↓↓↓

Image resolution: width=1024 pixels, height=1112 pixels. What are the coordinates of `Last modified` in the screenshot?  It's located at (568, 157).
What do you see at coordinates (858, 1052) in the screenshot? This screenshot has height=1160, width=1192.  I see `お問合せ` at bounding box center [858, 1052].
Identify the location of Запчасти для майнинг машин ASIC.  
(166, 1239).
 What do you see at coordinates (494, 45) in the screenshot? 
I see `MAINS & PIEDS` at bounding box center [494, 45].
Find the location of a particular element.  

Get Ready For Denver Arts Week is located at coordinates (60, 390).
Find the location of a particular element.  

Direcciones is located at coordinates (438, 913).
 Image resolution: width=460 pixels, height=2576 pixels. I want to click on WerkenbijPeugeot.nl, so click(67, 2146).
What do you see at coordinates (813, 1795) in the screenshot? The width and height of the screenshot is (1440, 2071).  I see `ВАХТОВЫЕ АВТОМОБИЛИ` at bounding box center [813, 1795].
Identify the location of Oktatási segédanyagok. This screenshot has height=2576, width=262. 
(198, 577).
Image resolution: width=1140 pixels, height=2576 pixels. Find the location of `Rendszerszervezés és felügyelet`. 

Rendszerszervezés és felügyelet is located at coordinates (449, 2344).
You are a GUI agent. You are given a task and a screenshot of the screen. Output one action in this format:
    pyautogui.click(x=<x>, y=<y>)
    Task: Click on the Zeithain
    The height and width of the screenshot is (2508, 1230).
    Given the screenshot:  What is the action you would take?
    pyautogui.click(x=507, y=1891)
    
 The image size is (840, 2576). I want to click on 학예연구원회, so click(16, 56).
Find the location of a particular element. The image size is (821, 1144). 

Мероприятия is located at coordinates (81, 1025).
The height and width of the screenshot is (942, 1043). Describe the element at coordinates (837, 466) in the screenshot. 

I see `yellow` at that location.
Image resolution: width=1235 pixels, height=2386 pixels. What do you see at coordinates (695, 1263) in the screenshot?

↑↑↑

§ **What the exercise asks**:
Return every one of the rows above line for line, with no changes.

§ **Answer to this problem**:
Image resolution: width=1024 pixels, height=1112 pixels. What are the coordinates of `Last modified` in the screenshot?  It's located at (568, 157).
What do you see at coordinates (858, 1052) in the screenshot? This screenshot has height=1160, width=1192.  I see `お問合せ` at bounding box center [858, 1052].
Identify the location of Запчасти для майнинг машин ASIC.  
(166, 1239).
 What do you see at coordinates (494, 45) in the screenshot? 
I see `MAINS & PIEDS` at bounding box center [494, 45].
Find the location of a particular element.  

Get Ready For Denver Arts Week is located at coordinates (60, 390).
Find the location of a particular element.  

Direcciones is located at coordinates (438, 913).
 Image resolution: width=460 pixels, height=2576 pixels. I want to click on WerkenbijPeugeot.nl, so click(67, 2146).
What do you see at coordinates (813, 1795) in the screenshot? The width and height of the screenshot is (1440, 2071).  I see `ВАХТОВЫЕ АВТОМОБИЛИ` at bounding box center [813, 1795].
Identify the location of Oktatási segédanyagok. This screenshot has height=2576, width=262. 
(198, 577).
Image resolution: width=1140 pixels, height=2576 pixels. Find the location of `Rendszerszervezés és felügyelet`. 

Rendszerszervezés és felügyelet is located at coordinates (449, 2344).
You are a GUI agent. You are given a task and a screenshot of the screen. Output one action in this format:
    pyautogui.click(x=<x>, y=<y>)
    Task: Click on the Zeithain
    The height and width of the screenshot is (2508, 1230).
    Given the screenshot:  What is the action you would take?
    pyautogui.click(x=507, y=1891)
    
 The image size is (840, 2576). I want to click on 학예연구원회, so click(16, 56).
Find the location of a particular element. The image size is (821, 1144). 

Мероприятия is located at coordinates (81, 1025).
The height and width of the screenshot is (942, 1043). Describe the element at coordinates (837, 466) in the screenshot. 

I see `yellow` at that location.
Image resolution: width=1235 pixels, height=2386 pixels. What do you see at coordinates (695, 1263) in the screenshot?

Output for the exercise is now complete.